Shawn Donnan, Lhokseumawe – Major General Bambang Darmono believes his mobile telephone proves the popularity of Indonesia's military operation against the separatists in Aceh province.

In the telephone's memory are 630 text messages. The vast majority, he claims, have been admiring comments. "Look," he says, "this just came in." "Bambang," he reads out. "I am expecting a baby soon. Because you are a man I admire, could you please name my child?" The normally gruff general sits back and chortles. "I have a lot of support from the people," he says.

Two months after President Megawati Sukarnoputri imposed martial law on Aceh and launched Indonesia's largest military operation since its 1975 invasion of East Timor, there are signs the operation is winning popular support almost everywhere in the country – except Aceh. General Darmono – and his telephone – have become famous and Mrs Megawati is enjoying the benefits of a resurgent nationalism.

But Aceh, which sits at the northern tip of Sumatra and has been home to a separatist conflict since 1976, is paying an increasing toll in terms of casualties. The military campaign is also cutting it off from the rest of Indonesia and the outside world.

From the beginning, Indonesian non-governmental organisations and journalists have been put under intense pressure to toe the line in Aceh. But in recent weeks Jakarta has imposed stringent travel restrictions on foreigners.

The government insists it is not trying to ban foreigners. But the strict limitations on travel, as well as the bureaucracy involved, have raised fears Jakarta is putting a paperwork curtain around the province. International humanitarian organisations fear they are being pushed out and visits by foreign diplomats and journalists are becoming rare.

In a five-day visit, the Financial Times was the first foreign news organisation allowed into Aceh since the implementation of the new rules. But to do so the FT had to accede to severe restrictions on reporting.

The clampdown on information, analysts say, is the harshest since the fall of General Suharto in 1998 and has raised big question marks about the brutality of the operation.

"There is some information coming out but it is extremely difficult and everyone who tries to get information out is by definition putting themselves at risk," says Sidney Jones, head of the Jakarta office of the Brussels-based International Crisis Group.

Local people in Aceh say the human rights situation has worsened markedly since the introduction of martial law. Dozens of cases of rape, kidnapping and beatings have been reported, they say. There are clear indications of extra-judicial killings. Many of the dead were civilians.

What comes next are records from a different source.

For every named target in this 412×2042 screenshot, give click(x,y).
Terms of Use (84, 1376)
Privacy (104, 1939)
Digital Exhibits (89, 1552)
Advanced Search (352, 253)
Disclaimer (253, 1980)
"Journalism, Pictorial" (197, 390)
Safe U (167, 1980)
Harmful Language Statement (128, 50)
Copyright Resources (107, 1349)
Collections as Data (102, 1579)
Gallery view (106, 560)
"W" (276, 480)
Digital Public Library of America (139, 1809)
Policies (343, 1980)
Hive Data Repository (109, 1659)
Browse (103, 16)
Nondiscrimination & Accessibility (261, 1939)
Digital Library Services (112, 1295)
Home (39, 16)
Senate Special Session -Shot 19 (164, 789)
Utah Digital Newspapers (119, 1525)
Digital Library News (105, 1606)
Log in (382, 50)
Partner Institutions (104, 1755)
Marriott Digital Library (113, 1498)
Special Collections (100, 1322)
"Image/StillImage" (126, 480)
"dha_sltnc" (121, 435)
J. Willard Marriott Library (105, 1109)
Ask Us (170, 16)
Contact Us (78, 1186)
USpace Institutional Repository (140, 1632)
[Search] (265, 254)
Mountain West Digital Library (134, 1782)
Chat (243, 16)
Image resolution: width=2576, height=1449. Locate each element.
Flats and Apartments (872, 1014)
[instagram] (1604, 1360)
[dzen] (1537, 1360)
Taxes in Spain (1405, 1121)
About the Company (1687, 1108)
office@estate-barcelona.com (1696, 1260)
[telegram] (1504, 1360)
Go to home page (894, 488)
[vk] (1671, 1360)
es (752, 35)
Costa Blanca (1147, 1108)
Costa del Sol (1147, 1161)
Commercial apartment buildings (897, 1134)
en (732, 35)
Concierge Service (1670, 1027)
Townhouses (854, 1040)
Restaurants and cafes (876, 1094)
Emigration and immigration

Ms Jones says there are signs the military is employing some of the same tactics it used in East Timor before the former Portuguese colony won its freedom from Indonesia in 1999. There is evidence, that the military has backed militias in Aceh.

The military denies this. It has even disarmed self-protection groups formed by civilians sympathetic to Jakarta, General Darmono says, although he admits helping to train them in "self defence".

According to its figures, the military has killed almost 500 members of the GAM separatist movement in the two months of the operation while about 1,000 have either been detained or surrendered. Only about 200 weapons have been seized during that time, however.

General Darmono argues the low number of weapons seized is due to the fact that GAM has only an estimated 2,000 weapons for its 5,000-6,000 active members or that most of the people killed in the operation so far have been unarmed "GAM spies" rather than civilians.

"If we kill civilians then it destroys the good of winning the hearts of the people," he says.

However, as part of its campaign against GAM, the military has been herding villagers into government-run camps to clear the battlefield. More than 1,400 villagers are now living in a camp in Sigli. They say they were forced to leave their homes in the Tiro district by soldiers. "We are just farmers. I don't even know what GAM is," says one woman.